At the opposite end of the scale, unprecedented magnification has been achieved with innovative imaging strategies and microscope systems. Until recently, optical resolution below ~200 nm has been impossible owing to the diffraction limit of light. New super-resolution microscopy techniques have pushed the limits of temporal and spatial detection to ~20 nm. One approach has been to use nonlinear optical strategies to reduce the focal spot size. These illumination-based techniques include stimulated emission depletion (STED) microscopy and saturated structured illumination microscopy (SSIM), with the former typically achieving tenfold higher resolution than conventional fluorescence imaging. Still higher resolution has been achieved with the introduction of probe-based super-resolution techniques that exploit the stochastic activation of fluorescence. These include photoactivated localization microscopy (PALM) and stochastic optical reconstruction microscopy (STORM), which rely on photoconvertible fluorescent proteins or dyes, respectively. Structures labeled by an ensemble of photoconvertible molecules too dense to be imaged simultaneously can be resolved with these techniques with nanometric precision through successive imaging of the activated molecules, providing finer spatial resolutions of cellular structures.

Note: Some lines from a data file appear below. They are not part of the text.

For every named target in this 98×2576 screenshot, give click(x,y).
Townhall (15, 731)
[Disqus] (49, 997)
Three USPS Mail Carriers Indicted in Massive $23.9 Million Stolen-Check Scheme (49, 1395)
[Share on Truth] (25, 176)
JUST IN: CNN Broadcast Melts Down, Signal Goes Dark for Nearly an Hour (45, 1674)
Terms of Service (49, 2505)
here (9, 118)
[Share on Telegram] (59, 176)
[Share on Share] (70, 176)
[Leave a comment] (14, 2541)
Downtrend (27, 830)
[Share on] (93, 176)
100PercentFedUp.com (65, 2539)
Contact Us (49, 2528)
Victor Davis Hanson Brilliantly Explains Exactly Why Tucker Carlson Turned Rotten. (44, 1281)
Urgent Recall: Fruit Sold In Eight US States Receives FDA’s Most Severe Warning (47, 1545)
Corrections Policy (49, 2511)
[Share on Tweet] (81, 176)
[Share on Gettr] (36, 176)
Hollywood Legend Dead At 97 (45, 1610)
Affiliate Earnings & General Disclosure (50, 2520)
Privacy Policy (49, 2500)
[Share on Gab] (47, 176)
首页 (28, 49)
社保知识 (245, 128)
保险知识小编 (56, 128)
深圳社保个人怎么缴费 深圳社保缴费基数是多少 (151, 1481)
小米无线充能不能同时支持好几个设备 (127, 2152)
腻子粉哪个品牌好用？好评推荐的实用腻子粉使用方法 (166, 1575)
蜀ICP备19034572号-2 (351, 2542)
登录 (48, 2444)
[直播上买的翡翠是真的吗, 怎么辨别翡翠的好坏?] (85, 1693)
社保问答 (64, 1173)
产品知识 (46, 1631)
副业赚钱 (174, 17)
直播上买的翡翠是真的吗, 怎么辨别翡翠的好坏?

Finally, numerous nano-based analysis tools are now available for studying the behavior of molecular components in the complex environment of the living cell. These include microinjection instruments that allow chemicals to be locally applied, laser tweezers that allow cells to be physically manipulated, new transfection reagents and fabricated surfaces on which to grow cells. With such nano-based tools, together with the optical probes, microscope innovations and innovative imaging strategies now available, cell biologists are making inroads into obtaining a fundamental inventory of cell function at many levels of organization. By integrating information from multiple subcellular mechanisms, it is now possible to build a comprehensive, hierarchical framework for integrating the rapidly expanding insights of cell biology.